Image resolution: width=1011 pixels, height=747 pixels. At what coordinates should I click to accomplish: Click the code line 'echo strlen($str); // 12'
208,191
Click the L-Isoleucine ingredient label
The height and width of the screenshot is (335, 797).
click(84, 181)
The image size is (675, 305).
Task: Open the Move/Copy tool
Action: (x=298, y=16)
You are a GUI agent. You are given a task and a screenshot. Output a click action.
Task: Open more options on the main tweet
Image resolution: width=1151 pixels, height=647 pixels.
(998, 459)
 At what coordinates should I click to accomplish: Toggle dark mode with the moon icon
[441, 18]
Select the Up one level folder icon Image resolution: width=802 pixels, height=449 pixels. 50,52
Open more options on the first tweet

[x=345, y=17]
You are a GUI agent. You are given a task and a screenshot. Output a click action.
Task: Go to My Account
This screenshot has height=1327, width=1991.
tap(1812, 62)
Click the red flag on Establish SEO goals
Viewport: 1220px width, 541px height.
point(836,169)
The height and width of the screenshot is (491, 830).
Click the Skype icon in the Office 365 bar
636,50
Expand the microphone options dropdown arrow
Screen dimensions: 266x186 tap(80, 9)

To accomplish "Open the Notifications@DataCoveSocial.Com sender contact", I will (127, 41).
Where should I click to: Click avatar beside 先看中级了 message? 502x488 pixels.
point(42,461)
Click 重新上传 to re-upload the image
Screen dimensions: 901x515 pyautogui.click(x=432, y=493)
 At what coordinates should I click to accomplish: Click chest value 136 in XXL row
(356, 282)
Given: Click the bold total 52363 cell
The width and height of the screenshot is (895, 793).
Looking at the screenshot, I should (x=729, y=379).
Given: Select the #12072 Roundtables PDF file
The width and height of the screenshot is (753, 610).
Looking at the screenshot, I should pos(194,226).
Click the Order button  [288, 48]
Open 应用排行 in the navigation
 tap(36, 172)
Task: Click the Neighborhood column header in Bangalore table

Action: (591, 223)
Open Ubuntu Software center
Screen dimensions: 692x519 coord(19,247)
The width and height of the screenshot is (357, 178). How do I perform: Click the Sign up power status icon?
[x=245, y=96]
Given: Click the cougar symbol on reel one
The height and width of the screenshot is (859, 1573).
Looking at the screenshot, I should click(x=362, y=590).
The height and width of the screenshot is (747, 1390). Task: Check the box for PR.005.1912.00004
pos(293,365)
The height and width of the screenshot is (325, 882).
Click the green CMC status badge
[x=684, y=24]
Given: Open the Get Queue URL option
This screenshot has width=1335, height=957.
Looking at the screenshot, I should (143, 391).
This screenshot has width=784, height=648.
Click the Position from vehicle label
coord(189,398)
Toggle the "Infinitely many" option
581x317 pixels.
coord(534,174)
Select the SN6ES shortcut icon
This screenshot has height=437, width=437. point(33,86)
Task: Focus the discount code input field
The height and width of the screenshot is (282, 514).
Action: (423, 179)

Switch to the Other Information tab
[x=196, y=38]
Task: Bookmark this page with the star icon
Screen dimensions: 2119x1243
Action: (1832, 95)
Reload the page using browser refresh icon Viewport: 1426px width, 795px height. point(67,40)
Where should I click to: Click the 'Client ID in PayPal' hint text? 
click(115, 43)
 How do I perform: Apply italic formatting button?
--- --- ---
Restate the material word for word, but only from its first line through the line containing "Given: Click the bold total 52363 cell".

:: WRITTEN RESPONSE ::
Image resolution: width=1011 pixels, height=747 pixels. At what coordinates should I click to accomplish: Click the code line 'echo strlen($str); // 12'
208,191
Click the L-Isoleucine ingredient label
The height and width of the screenshot is (335, 797).
click(84, 181)
The image size is (675, 305).
Task: Open the Move/Copy tool
Action: (x=298, y=16)
You are a GUI agent. You are given a task and a screenshot. Output a click action.
Task: Open more options on the main tweet
Image resolution: width=1151 pixels, height=647 pixels.
(998, 459)
 At what coordinates should I click to accomplish: Toggle dark mode with the moon icon
[441, 18]
Select the Up one level folder icon Image resolution: width=802 pixels, height=449 pixels. 50,52
Open more options on the first tweet

[x=345, y=17]
You are a GUI agent. You are given a task and a screenshot. Output a click action.
Task: Go to My Account
This screenshot has height=1327, width=1991.
tap(1812, 62)
Click the red flag on Establish SEO goals
Viewport: 1220px width, 541px height.
point(836,169)
The height and width of the screenshot is (491, 830).
Click the Skype icon in the Office 365 bar
636,50
Expand the microphone options dropdown arrow
Screen dimensions: 266x186 tap(80, 9)

To accomplish "Open the Notifications@DataCoveSocial.Com sender contact", I will (127, 41).
Where should I click to: Click avatar beside 先看中级了 message? 502x488 pixels.
point(42,461)
Click 重新上传 to re-upload the image
Screen dimensions: 901x515 pyautogui.click(x=432, y=493)
 At what coordinates should I click to accomplish: Click chest value 136 in XXL row
(356, 282)
Given: Click the bold total 52363 cell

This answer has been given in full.